** Begin SELECTED TEXT **

ScaleCrafter: Tuning-free Higher-Resolution Visual Generation with Diffusion Models

Yingqing He*, Shaoshu Yang*, Haoxin Chen, Xiaodong Cun, Menghan Xia,
Yong Zhang^#, Xintao Wang, Ran He, Qifeng Chen^#, and Ying Shan

(* first author, # corresponding author)

Input: "A beautiful girl on a boat"; Resolution: 2048 x 1152.

Input: "Miniature house with plants in the potted area, hyper realism, dramatic ambient lighting, high detail"; Resolution: 4096 x 4096.

Arbitrary higher-resolution generation based on SD 2.1.

🤗 TL; DR

ScaleCrafter is capable of generating images with a resolution of 4096 x 4096 and videos with a resolution of 2048 x 1152 based on pre-trained diffusion models on a lower resolution. Notably, our approach needs no extra training/optimization.

🎶 Notes

Welcome everyone to collaborate on the code repository, improve methods, and do more downstream tasks.
If you have any questions or comments, we are open for discussion.

🔆 Abstract

In this work, we investigate the capability of generating images from pre-trained diffusion models at much higher resolutions than the training image sizes. In addition, the generated images should have arbitrary image aspect ratios. When generating images directly at a higher resolution, 1024 x 1024, with the pre-trained Stable Diffusion using training images of resolution 512 x 512, we observe persistent problems of object repetition and unreasonable object structures. Existing works for higher-resolution generation, such as attention-based and joint-diffusion approaches, cannot well address these issues. As a new perspective, we examine the structural components of the U-Net in diffusion models and identify the crucial cause as the limited perception field of convolutional kernels. Based on this key observation, we propose a simple yet effective re-dilation that can dynamically adjust the convolutional perception field during inference. We further propose the dispersed convolution and noise-damped classifier-free guidance, which can enable ultra-high-resolution image generation (e.g., 4096 x 4096). Notably, our approach does not require any training or optimization. Extensive experiments demonstrate that our approach can address the repetition issue well and achieve state-of-the-art performance on higher-resolution image synthesis, especially in texture details. Our work also suggests that a pre-trained diffusion model trained on low-resolution images can be directly used for high-resolution visual generation without further tuning, which may provide insights for future research on ultra-high-resolution image and video synthesis.

** End SELECTED TEXT **
** Begin RAW RECORDS **

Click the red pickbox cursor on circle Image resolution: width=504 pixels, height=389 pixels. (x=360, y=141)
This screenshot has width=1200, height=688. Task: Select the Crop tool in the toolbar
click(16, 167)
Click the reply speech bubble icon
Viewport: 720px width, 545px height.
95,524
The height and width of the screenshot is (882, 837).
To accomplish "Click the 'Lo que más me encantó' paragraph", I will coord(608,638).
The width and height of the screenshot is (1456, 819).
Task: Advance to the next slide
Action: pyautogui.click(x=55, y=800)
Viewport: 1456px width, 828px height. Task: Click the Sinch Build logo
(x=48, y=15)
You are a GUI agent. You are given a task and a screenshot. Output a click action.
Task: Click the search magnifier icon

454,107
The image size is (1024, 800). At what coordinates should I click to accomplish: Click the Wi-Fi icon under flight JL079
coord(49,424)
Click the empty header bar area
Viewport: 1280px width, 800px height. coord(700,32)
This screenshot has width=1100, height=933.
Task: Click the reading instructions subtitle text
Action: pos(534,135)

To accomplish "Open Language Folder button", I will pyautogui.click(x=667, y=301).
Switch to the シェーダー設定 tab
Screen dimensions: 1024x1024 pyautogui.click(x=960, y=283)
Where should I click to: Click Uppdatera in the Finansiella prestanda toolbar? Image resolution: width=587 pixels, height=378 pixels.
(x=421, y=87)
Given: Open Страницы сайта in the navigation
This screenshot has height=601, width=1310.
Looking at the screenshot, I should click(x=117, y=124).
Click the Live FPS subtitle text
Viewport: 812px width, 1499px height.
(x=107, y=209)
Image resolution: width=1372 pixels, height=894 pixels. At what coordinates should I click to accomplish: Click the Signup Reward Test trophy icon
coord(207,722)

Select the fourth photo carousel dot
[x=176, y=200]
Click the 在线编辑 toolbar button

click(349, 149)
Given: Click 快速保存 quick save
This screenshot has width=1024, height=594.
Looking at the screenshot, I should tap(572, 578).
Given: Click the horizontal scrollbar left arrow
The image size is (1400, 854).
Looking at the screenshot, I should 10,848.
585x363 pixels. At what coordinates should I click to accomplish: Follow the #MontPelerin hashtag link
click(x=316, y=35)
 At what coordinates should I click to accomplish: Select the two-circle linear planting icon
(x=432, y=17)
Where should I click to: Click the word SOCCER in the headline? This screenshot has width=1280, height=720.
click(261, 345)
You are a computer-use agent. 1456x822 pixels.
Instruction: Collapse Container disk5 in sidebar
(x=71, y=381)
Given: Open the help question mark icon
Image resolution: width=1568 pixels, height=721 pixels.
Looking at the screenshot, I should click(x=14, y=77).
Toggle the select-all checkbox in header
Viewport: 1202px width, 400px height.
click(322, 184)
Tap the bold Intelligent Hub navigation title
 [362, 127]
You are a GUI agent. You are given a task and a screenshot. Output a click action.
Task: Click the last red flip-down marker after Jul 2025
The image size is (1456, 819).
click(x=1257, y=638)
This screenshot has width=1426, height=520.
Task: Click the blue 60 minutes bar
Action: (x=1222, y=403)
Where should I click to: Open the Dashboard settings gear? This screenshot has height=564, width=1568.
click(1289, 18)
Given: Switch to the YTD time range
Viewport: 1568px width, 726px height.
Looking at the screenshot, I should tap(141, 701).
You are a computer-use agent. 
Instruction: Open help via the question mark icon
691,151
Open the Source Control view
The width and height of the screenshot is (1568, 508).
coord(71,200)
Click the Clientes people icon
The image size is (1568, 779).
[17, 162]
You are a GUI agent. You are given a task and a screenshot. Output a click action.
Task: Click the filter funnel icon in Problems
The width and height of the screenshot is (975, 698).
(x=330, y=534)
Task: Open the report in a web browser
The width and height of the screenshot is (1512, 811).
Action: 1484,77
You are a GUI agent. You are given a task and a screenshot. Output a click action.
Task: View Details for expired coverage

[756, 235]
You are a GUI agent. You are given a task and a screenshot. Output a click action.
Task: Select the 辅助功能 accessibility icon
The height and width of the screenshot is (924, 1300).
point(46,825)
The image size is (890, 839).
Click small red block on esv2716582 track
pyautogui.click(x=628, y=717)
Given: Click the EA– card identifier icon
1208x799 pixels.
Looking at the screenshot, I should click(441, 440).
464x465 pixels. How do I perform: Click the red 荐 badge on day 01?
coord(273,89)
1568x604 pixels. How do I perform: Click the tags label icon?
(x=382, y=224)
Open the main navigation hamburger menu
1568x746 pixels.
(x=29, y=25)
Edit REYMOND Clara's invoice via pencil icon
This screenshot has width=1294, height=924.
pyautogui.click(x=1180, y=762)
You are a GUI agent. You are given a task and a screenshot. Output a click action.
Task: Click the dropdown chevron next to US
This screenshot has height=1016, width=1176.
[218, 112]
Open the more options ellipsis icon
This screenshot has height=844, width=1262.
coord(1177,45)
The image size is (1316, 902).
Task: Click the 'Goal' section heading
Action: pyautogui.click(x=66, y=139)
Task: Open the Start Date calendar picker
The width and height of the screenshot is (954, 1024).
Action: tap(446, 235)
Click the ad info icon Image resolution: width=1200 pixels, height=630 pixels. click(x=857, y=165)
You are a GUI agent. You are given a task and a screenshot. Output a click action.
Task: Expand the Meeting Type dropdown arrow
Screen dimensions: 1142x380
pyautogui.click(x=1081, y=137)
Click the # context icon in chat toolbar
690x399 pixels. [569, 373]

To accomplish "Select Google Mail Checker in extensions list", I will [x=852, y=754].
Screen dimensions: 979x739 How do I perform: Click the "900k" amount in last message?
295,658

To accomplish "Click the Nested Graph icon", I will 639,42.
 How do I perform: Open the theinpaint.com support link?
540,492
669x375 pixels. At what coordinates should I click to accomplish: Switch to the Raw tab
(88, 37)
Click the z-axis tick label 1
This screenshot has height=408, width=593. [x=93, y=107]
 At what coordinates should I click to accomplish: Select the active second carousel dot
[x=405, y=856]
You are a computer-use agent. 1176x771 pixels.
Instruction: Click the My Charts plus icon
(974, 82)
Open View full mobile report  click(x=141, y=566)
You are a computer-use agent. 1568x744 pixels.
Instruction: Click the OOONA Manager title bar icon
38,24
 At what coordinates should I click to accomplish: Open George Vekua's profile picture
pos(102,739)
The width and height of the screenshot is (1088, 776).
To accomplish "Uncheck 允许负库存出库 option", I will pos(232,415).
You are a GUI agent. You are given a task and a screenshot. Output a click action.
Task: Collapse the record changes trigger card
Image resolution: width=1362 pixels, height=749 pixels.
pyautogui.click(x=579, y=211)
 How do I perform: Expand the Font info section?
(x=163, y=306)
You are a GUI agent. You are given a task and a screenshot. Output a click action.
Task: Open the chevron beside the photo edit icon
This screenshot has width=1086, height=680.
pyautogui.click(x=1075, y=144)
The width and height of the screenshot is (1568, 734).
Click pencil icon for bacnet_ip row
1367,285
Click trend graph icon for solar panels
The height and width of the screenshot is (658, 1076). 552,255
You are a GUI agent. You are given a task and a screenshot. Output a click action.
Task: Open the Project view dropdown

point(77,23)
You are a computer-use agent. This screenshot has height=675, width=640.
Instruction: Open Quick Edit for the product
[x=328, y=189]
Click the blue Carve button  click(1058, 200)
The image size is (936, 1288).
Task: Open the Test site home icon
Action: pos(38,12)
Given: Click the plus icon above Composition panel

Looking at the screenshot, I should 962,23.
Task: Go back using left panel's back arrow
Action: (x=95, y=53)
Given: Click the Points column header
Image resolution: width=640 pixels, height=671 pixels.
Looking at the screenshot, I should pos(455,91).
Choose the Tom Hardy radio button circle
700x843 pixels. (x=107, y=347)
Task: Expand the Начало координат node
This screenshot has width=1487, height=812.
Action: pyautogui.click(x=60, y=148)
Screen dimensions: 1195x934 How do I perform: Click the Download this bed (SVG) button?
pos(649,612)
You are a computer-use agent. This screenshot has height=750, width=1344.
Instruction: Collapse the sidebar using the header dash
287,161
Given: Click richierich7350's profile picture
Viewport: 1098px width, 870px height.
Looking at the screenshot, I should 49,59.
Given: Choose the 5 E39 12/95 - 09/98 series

** End RAW RECORDS **

■ **EXERCISE PROMPT**: Can you turn the paragraph beginning "In this work, we investigate" on the ScaleCrafter page into a brief list that keeps its main facts?

■ **EXERCISE RESPONSE**:
- Goal: generate images from pre-trained diffusion models at much higher resolutions than their training images, with arbitrary aspect ratios.
- Problem: when Stable Diffusion trained on 512 x 512 images generates directly at 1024 x 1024, objects repeat and have unreasonable structures.
- Existing attention-based and joint-diffusion approaches cannot address these issues well.
- Cause: an examination of the U-Net identifies the limited perception field of convolutional kernels.
- Fix: re-dilation, which dynamically adjusts the convolutional perception field during inference.
- Additions: dispersed convolution and noise-damped classifier-free guidance enable ultra-high-resolution generation, such as 4096 x 4096.
- No training or optimization is required.
- Results: experiments show the repetition issue is addressed well, with state-of-the-art higher-resolution synthesis, especially in texture details.
- Implication: a diffusion model pre-trained on low-resolution images can be used directly for high-resolution generation without further tuning, which may inform future ultra-high-resolution image and video research.